川崎ブレイブサンダース 72-63 三遠ネオフェニックス

【第1Q】15-15【第2Q】20-12【第3Q】18-19【第4Q】19-17

 

 開幕から半年以上が経ったB.LEAGUE。来月から始まるチャンピオンシップ(CS)へ向け、佳境を迎えている。昨年NBLを制した川崎は1日に中地区優勝を決めた。第26節終了時点で勝率はリーグNo.1である。そんな川崎が負け越しているのは、西地区1位のシーホース三河と中地区2位の三遠だけだ。

 

 0勝2敗の三河とは対戦が残っていないが、三遠とは2勝3敗。リーグ戦では最後の直接対決で星を五分にして、CSに臨みたいところだ。対する三遠はCS進出までマジック7。3位の渋谷も迫ってきており、首位の川崎を叩いて突き放したい。

 

 この日の川崎市は曇り空ではあったものの、暖かな陽気が包んでいた。とどろきアリーナがある等々力緑地には桜が花を咲かせており、花見を愉しむ者もいる。近くの公園でサッカーをする子どもも散見された。のどかな週末の風景が広がるそばでCSに向けた熱戦は行われた。

 

DSC02852

(写真:開始早々に鮮やか先制点を決めた篠山)

 先制したのは川崎。ティップオフからこぼれたボールを拾うと、PG篠山竜青がドライブでゴール下へ切り込んで、レイアップシュートを決めた。三遠もすぐさまPFオルー・アシャオル、SG田渡修人が決めて逆転する。川崎はリーグトップスコアラーのCニック・ファジーカスが第1クォーター(Q)から本領発揮。インサイド、ミドルレンジからシュートを沈める。ここから両軍、一進一退の攻防。第1Qは15-15でブザーは鳴った。

 

 1試合平均84.3点(26節終了時点)。リーグトップの攻撃力を誇る川崎は第2Qに入ると、三遠を突き放しにかかる。
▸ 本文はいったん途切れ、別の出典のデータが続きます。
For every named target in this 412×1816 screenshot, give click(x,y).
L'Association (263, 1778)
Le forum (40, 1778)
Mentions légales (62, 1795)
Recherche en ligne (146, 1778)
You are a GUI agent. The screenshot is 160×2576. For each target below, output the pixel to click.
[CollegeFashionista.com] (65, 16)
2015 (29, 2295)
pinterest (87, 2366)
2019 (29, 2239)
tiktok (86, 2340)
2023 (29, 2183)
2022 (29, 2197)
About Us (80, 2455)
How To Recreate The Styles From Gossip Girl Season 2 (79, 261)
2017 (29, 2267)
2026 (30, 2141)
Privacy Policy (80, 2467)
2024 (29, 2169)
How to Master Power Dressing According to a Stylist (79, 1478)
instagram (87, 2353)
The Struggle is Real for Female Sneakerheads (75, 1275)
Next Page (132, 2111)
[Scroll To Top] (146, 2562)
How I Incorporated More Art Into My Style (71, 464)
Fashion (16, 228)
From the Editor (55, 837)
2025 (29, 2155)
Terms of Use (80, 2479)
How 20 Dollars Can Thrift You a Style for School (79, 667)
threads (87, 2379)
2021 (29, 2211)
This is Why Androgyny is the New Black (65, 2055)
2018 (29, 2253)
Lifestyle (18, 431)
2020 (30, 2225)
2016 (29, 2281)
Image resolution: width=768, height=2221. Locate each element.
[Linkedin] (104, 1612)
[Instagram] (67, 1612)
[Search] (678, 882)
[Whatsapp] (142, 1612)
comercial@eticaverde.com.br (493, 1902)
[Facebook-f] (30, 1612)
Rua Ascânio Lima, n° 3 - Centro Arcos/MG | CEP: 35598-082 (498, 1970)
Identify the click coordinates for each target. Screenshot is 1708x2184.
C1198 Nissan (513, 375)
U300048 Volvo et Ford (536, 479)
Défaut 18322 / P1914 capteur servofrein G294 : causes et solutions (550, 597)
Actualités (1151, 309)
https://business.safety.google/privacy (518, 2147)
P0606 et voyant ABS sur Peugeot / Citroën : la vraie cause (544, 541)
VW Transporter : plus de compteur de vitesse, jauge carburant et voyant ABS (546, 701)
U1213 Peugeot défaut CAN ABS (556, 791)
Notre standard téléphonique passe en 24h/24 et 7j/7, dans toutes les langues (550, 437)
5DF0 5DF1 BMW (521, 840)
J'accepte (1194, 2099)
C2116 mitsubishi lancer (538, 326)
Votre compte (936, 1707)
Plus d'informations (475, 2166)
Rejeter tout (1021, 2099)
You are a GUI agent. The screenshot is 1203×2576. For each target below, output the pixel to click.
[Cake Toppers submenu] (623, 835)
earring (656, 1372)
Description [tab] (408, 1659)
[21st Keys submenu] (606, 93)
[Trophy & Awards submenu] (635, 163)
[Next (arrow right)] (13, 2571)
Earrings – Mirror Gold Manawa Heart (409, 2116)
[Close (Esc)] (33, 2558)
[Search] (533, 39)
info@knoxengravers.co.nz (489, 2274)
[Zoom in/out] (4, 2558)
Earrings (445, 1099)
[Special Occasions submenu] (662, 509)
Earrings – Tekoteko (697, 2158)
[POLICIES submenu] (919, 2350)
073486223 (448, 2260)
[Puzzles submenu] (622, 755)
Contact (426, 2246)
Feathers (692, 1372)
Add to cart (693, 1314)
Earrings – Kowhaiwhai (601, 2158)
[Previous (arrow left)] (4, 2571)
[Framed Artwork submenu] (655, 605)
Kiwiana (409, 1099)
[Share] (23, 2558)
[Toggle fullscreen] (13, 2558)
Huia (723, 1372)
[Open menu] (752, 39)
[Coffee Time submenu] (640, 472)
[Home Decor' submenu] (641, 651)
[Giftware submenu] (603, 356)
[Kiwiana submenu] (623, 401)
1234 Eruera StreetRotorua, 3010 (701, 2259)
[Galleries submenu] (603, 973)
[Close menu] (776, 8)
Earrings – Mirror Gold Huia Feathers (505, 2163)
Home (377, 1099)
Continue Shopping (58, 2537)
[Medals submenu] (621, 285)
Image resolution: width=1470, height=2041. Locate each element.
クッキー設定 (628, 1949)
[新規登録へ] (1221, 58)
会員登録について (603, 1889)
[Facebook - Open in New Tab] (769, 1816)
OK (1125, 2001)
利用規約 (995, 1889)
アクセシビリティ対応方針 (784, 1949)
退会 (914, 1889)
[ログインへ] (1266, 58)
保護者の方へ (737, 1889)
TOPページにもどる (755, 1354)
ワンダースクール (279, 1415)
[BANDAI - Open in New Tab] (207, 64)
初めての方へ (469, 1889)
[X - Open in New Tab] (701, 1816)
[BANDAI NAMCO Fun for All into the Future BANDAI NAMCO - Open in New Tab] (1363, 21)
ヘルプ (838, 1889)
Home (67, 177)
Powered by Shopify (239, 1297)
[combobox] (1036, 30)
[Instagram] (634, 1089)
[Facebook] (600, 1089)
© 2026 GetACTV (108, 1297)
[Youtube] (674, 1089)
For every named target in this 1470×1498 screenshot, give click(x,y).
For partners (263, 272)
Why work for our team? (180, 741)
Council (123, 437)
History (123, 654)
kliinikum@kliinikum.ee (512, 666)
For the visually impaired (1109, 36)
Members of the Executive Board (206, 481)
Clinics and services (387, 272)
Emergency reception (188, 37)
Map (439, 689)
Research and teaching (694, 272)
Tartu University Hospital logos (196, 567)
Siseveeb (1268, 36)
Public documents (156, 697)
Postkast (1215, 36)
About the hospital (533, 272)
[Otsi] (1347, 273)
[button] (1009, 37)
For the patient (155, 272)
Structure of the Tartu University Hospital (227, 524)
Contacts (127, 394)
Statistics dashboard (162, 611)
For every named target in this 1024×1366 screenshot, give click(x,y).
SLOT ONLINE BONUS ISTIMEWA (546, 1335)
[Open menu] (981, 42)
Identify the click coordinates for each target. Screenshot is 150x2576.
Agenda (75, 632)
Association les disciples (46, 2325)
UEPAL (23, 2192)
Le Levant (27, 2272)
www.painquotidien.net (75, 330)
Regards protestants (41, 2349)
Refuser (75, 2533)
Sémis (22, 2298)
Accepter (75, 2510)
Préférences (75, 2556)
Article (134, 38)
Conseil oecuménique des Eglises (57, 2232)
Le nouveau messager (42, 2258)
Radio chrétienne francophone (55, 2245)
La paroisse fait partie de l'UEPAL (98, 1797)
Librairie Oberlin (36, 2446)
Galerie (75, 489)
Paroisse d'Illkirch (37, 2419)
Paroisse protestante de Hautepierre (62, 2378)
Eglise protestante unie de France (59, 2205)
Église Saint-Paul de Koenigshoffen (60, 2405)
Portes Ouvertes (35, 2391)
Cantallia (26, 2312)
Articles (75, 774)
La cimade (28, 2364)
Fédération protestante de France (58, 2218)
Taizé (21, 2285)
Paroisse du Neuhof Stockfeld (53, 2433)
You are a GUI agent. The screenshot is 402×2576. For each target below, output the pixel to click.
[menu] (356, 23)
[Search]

その中心は元NBAプレーヤーのファジーカスだ。210cmの長身だが、アウトサイドからもシュートを狙うなどシュートエリアは広い。守備ではゴール下の番人となり、リバウンドを取る。前半だけで14得点7リバウンドの活躍。35-27で川崎は8点のリードを奪って、試合を折り返した。

 

 第3QはSG辻直人のスリーポイント(3P)で幕を開けた。川崎の一方的な展開になるかと思われたが、三遠も反撃する。元NBAプレーヤーのSFジョシュ・チルドレスに個人技でゴールを立て続けに奪われる。一時は45-44と1点差まで迫られたが、PG藤井祐眞が3Pを決めるなど点差を広げる。第3Q終了直前にはSF栗原貴宏がブロックショット。ベンチプレーヤーの活躍で7点差で第4Qを迎えた。

 

DSC02930

(写真:NBAのほかにヨーロッパでのプレー経験もあるファジーカス)

 粘る三遠に3点差まで縮められたものの、川崎は慌てなかった。ファジーカスにボールを集め、スコアを重ねる。内へと意識が傾けば、篠山らが3Pを決め、的を絞らせない。最大12点差をつけ、三遠を突き放した。後は時計の針を進めつつ、試合を運ぶ。終わってみれば72-63で勝利した。

 

 ファジーカスは攻守で大暴れした。29得点4アシスト。16リバウンドのうちディフェンスリバウンドは14も稼ぎ、4つのブロックショットを記録した。オールラウンダーなビッグマンは「一番大事なのはチームの成績。とにかくチームが勝つことができれば私は満足できる」と冷静だった。

 

 川崎の北卓也ヘッドコーチ(HC)は「良いディフェンスからオフェンスにつなげられた」と試合を振り返った。ブレイク(速攻)を仕掛けた中で「ターンオーバー(TO)が少なかったことは評価できる」と語ったように、スタッツを見るとTOは三遠の12に対し、わずか5だった。ミスの少なさを印象付けた試合となった。

 

DSC02879

(写真:川崎市出身のお笑いコンビ「上々軍団」が会場を盛り上げた)

 三遠の攻撃を63点に抑えたように守備力も際立っていたが、層の厚さも川崎の武器だ。スタメンのみならずベンチメンバーの活躍も目立った。コートに立った10人中9人がスコアした総合力もある。北HCは「チームの組織力でこの成績を残せている」と分析する。

 

 これで川崎は43勝目。負け数はわずか8で、いずれもリーグトップである。8割を超える勝率からも、B.LEAGUE初代王者に一番近い存在と言えるかもしれない。既に中地区優勝を決めたが、キャプテンの篠山は「通過点です」と言い切った。北HCは「選手たちには精度の高いプレーを要求していく。CSは一発勝負。何が起こっても対応できる準備をしておかなければいけない」と、同地区のライバルに連勝しても頬を緩めることはなかった。